BriefConsulting 1.2: Expertise
Every industry, every company believes they are unique, and presume specific knowledge of their particular operation essential for any consultant. Curiously, the most common difficulties are just that, common; universal. Stuck looks remarkably the same where ever it appears. Hire for industry expertise and you’ll get industry expertise when you might need someone with fresh eyes to look in on the situation.
Being an expert at not being an expert requires some rewiring inside the consultant first.
My greatest challenge in my consulting career involves remembering to avoid overlaying my considerable expertise onto every situation I see. When becoming a professional, I learned the dialect of my profession, which included many words for describing how things were supposed to be—according to the profession —and for explaining how they were not supposed to be—according, again, to the profession, but few words helpful in describing how things actually are. My professional vocabulary might be more useful for noticing what’s missing than for helping me see, let alone appreciate, what’s already there.It’s easy, for instance, for my professional self to notice that a project schedule’s not properly formed, but more difficult for me to understand, through my professional goggles, why improper structuring’s necessary, beneficent in this context. As an expert, I’m really a terrible scold. As an expert at not being an expert, I inquire better, observe more cleanly.
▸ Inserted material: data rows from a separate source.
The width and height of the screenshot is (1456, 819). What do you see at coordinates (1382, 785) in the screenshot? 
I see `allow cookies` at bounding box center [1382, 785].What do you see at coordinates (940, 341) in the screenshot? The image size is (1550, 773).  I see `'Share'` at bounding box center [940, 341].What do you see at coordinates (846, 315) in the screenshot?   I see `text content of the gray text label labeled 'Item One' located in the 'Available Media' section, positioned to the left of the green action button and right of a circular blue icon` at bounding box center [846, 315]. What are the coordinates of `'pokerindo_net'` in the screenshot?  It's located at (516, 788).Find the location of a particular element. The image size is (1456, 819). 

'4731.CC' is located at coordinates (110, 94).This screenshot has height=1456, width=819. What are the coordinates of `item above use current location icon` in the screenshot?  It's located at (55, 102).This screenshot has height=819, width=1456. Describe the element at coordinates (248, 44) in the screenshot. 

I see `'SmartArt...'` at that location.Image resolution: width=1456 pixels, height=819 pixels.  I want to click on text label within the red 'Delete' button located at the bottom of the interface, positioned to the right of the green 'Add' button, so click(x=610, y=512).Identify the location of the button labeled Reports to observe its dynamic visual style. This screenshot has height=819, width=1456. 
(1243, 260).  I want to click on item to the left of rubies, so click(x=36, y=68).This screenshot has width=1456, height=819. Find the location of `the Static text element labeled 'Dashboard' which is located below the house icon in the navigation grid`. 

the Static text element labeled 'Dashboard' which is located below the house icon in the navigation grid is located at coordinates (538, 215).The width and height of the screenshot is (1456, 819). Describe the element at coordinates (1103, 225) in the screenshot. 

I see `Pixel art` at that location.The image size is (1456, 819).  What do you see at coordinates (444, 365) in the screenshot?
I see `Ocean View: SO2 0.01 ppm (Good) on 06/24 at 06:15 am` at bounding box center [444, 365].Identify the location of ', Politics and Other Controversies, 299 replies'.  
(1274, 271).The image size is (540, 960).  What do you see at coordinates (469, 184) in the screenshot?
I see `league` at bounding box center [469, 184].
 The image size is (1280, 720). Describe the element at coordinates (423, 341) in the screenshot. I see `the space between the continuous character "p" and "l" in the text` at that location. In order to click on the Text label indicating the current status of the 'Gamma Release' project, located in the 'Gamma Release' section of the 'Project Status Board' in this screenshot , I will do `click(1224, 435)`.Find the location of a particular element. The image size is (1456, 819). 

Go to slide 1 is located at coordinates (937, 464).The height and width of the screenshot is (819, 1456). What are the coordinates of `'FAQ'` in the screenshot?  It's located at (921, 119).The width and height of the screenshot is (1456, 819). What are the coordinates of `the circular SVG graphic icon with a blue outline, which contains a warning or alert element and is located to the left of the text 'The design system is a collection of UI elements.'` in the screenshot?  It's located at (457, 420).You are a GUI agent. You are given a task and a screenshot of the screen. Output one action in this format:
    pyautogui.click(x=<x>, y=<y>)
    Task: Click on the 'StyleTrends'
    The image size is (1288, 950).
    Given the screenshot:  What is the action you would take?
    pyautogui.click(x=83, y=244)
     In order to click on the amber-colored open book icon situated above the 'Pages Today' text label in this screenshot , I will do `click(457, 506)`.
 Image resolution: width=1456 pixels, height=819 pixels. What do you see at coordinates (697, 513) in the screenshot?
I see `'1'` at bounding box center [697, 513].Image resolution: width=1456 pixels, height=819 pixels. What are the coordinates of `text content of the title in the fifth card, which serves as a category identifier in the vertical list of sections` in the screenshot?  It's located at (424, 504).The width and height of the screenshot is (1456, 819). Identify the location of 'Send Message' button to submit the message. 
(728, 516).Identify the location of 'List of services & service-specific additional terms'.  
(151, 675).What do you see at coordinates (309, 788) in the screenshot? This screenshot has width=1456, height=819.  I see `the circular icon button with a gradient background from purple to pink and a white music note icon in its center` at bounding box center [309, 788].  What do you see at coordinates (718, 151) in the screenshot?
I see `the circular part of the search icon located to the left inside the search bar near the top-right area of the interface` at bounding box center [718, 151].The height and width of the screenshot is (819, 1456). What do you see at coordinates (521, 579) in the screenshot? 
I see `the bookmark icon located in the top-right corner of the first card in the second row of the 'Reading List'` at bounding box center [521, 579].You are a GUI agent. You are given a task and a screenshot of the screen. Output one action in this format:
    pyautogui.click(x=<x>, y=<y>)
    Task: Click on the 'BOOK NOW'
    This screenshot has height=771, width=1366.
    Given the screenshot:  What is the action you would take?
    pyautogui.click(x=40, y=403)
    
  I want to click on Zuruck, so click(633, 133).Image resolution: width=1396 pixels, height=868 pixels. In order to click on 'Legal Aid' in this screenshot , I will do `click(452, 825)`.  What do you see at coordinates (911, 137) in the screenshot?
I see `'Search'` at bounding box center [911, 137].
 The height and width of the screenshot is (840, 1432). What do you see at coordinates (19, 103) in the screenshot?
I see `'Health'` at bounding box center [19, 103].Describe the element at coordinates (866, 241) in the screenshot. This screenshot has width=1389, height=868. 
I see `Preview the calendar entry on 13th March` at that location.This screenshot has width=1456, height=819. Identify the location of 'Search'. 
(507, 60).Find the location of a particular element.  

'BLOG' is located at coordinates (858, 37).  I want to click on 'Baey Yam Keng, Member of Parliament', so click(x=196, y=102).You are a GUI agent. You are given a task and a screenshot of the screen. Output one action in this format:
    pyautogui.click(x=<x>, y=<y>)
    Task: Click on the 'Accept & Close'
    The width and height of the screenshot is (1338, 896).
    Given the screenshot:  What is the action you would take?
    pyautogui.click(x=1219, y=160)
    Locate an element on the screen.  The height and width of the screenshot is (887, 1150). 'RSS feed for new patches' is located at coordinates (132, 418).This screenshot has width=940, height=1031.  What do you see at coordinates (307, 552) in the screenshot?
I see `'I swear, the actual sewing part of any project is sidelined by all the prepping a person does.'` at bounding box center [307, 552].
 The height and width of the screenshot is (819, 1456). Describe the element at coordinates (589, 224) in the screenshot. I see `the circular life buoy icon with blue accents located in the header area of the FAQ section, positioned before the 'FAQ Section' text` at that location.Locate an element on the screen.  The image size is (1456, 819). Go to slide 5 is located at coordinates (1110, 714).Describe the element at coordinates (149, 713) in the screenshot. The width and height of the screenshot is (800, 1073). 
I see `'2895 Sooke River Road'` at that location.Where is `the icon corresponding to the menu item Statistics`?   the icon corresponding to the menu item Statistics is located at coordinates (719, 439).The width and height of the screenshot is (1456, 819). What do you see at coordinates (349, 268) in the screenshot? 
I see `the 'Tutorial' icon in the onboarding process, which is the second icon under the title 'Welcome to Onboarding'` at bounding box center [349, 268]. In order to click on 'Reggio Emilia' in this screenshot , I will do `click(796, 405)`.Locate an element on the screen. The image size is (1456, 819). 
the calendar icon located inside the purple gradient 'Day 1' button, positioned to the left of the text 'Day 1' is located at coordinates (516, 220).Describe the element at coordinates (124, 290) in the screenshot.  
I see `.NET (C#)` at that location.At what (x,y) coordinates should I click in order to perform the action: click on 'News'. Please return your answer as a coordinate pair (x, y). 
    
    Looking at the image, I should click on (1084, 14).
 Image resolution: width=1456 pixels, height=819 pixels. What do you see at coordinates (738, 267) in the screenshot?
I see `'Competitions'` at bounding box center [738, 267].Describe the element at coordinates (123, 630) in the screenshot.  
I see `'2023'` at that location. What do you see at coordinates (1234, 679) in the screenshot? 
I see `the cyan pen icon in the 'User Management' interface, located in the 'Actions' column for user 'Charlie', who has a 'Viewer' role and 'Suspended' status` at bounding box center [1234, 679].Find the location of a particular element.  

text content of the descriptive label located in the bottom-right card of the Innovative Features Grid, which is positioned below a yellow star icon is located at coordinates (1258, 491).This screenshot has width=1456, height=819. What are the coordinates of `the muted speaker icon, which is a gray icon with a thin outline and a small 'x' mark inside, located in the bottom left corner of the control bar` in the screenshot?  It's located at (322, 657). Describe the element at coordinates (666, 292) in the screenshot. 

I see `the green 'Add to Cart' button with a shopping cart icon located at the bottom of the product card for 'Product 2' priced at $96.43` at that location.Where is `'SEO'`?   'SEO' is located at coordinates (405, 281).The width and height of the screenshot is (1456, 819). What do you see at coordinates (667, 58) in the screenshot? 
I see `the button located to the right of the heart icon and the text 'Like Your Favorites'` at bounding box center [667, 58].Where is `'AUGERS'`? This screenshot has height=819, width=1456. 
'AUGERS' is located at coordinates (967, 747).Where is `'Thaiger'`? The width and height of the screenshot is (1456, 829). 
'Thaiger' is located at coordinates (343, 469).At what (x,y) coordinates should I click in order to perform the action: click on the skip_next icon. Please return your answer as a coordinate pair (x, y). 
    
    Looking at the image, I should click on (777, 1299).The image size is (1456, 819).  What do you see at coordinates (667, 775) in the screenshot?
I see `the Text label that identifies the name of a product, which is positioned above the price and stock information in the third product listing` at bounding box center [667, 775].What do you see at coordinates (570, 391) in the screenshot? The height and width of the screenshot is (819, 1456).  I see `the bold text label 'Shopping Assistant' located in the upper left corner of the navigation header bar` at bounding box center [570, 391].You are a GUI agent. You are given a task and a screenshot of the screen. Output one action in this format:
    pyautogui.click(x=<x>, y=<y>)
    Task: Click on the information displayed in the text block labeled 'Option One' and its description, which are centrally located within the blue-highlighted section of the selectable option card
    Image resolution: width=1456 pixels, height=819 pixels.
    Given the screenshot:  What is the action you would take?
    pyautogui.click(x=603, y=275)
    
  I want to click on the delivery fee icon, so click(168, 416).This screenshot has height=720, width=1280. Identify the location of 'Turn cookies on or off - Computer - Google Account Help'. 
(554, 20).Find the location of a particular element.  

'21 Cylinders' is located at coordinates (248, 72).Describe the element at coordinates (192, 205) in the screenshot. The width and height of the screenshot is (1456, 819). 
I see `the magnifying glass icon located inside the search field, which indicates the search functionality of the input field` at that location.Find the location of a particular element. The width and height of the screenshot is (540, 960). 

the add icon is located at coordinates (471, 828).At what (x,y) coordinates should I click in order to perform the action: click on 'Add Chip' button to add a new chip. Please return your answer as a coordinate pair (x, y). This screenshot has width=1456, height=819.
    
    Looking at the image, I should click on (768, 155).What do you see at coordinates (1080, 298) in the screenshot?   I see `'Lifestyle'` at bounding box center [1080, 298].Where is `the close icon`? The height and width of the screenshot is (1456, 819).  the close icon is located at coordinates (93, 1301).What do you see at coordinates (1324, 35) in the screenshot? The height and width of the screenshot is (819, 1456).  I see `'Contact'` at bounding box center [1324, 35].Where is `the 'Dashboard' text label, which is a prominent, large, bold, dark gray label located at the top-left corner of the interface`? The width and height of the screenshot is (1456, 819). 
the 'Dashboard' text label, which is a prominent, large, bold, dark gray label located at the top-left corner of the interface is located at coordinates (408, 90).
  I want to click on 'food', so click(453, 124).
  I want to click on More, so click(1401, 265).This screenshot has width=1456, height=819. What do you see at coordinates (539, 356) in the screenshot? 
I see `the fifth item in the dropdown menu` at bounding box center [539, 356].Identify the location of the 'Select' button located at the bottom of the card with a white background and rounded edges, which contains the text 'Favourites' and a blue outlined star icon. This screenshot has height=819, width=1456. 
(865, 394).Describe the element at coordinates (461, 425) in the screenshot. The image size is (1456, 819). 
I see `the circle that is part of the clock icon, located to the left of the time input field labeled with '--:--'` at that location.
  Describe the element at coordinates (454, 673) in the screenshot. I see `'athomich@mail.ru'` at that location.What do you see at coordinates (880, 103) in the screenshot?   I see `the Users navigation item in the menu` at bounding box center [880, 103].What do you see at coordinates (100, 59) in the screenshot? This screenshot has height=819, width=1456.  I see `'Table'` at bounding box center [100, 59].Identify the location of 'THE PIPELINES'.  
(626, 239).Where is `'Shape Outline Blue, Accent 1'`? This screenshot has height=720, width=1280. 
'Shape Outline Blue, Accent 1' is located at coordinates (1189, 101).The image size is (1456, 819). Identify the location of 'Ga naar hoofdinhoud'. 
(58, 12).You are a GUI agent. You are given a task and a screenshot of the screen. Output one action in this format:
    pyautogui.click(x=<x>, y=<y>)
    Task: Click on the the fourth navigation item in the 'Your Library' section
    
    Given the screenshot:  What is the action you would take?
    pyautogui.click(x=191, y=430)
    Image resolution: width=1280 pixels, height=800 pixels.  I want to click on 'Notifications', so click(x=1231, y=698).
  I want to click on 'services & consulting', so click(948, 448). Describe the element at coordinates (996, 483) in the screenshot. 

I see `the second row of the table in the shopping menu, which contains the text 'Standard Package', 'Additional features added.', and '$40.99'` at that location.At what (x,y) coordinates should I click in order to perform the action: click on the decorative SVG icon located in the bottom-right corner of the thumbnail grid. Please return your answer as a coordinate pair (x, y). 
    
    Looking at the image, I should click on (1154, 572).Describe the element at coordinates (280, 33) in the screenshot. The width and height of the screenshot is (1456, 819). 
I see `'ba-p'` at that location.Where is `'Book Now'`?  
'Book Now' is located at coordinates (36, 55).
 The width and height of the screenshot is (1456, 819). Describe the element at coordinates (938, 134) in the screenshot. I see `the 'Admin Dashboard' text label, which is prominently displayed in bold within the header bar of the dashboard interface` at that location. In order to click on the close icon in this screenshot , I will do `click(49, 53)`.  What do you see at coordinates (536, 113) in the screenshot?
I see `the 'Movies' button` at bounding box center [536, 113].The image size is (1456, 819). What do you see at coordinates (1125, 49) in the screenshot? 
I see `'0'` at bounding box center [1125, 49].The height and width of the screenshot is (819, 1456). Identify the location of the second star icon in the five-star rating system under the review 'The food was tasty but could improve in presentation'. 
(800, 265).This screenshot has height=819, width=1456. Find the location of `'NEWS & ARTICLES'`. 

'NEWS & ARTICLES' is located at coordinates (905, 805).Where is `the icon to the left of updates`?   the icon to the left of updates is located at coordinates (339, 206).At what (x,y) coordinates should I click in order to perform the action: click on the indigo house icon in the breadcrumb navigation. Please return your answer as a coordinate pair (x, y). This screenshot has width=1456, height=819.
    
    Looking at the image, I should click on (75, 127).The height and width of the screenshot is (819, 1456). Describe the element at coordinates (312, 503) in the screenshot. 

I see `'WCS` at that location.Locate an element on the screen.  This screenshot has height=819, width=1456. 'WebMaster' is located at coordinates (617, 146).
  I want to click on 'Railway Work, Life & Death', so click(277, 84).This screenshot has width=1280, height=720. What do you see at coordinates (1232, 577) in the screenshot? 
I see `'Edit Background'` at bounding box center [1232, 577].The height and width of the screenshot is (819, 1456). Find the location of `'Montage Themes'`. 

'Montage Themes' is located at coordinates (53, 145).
I’m no objective observer. Neither are you. Objectivity might be the persistent delusion that one could observe without bothering with having an observer. Whomever does the observing, it’ll be them observing, unavoidably filtering whatever they sense through acre-feet of internal gravel, unavoidably unconscious of both the filtering and of the filtering’s effects. Hence, the value of an expert at not being an expert. The power of Brief Consulting might lie in the quite deliberate suspension of belief, of the notion that I, Consultant, must know how to fix your problem. Trade in that notion for the radical suggestion that You, Client, have the power to resolve your own problem, if only you weren’t stuck. Imagine the authority You, Client, might regain should you be able to resolve your own problem without resorting to some outsider’s superior insider expertise.
Sergeant Shultz, the bumbling Nazi guard in the television-of-my-youth’s Hogan’s Heros, famously responded to every problem with the mantra, “I know nothing! Nothing!” Would that I could approach his mastery, for even as a Brief Consultant, I know far too much. I’m perfectly capable of overlaying some brilliant there-and-then on the most otherwise unassuming here-and-now. Sure, I’ll sound like a fricking genius, at least to myself, but provide little utility to my client. It shouldn’t matter how smart I am, but how smart my client discovers him/her self to be when I’m around.